The idea bloomed when a senior engineer of enterprise IT at the DSTA Robin Ang was checking IPPT slots via the NS Portal and wondered how such information could be obtained by simply sending a message, Dr Ng said.
Mr Ang said he thought it would be useful to have his NS questions answered instantly. “As national servicemen, we are able to draw from our personal NS experiences and customise the chatbot to make it fun and intuitive for the user,” he added.
On Dr Ng’s Facebook page, a preview showed the chatbot fielding questions like what to wear when reporting for enlistment.

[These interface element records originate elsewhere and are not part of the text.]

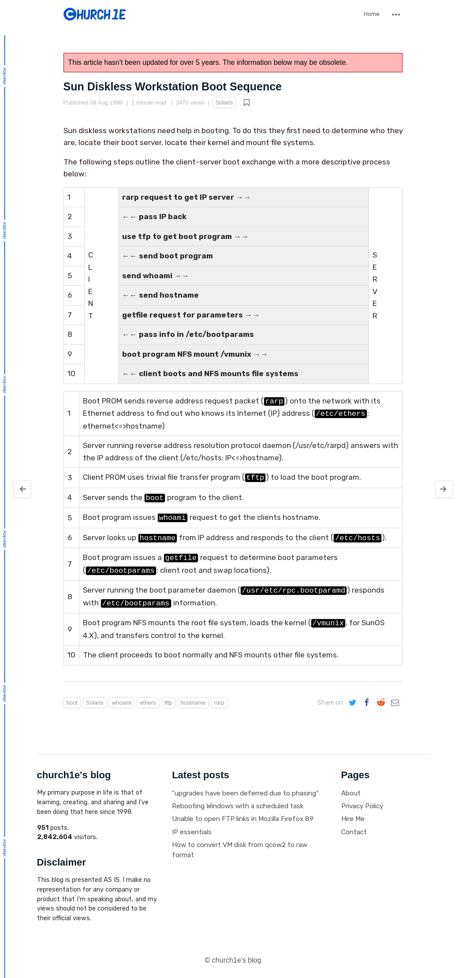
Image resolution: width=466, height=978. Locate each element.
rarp (219, 702)
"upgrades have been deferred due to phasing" (245, 793)
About (351, 793)
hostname (193, 702)
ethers (148, 702)
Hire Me (353, 819)
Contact (354, 832)
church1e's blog (236, 960)
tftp (168, 702)
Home (372, 14)
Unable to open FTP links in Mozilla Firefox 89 (242, 819)
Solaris (224, 102)
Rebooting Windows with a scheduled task (237, 806)
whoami (122, 702)
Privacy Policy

Another question on what to expect from NS life yielded this reply: “You will know when the time comes lah!! So kan chiong (‘anxious’ in the Hokkien dialect) for what?”
“Joking la. Anyways, no words can describe NS life ... Think you should watch this classic!” the chatbot suggested, referring the user to the popular Every Singaporean Son video series on life as a BMT recruit.
Young men due to enlist next year told TODAY the chatbot would give them more reliable and impartial information on NS than what they read on online forums or hear from friends.
Junior college student Raiden Tan, 19, said the chatbot would allow him faster and “more accurate” information, since the defence authorities would be in the know and people’s NS experience might differ.
Temasek Polytechnic communications and media management student Wilkin Ng, 20, said the chatbot could save him having to navigate websites and he could return to the replies he gets: “I can simply go to the chatbot and scroll through the history.”
Mr Tan Yue Jun, 19, who reads applied food science and nutrition at Temasek Polytechnic, said the chatbot would complement what he hears from friends. “The chatbot may be more impartial,” he added.
Parents backed the idea. Account manager Roy Tan, 50, said that as the information is from the authorities, pre-enlistees would “not go wrong” with it.
Sales manager Michael Tan, 45, said the developers can “gather the views of everyone and come up with a ... moderate answer that will give a clear view of what they can expect”.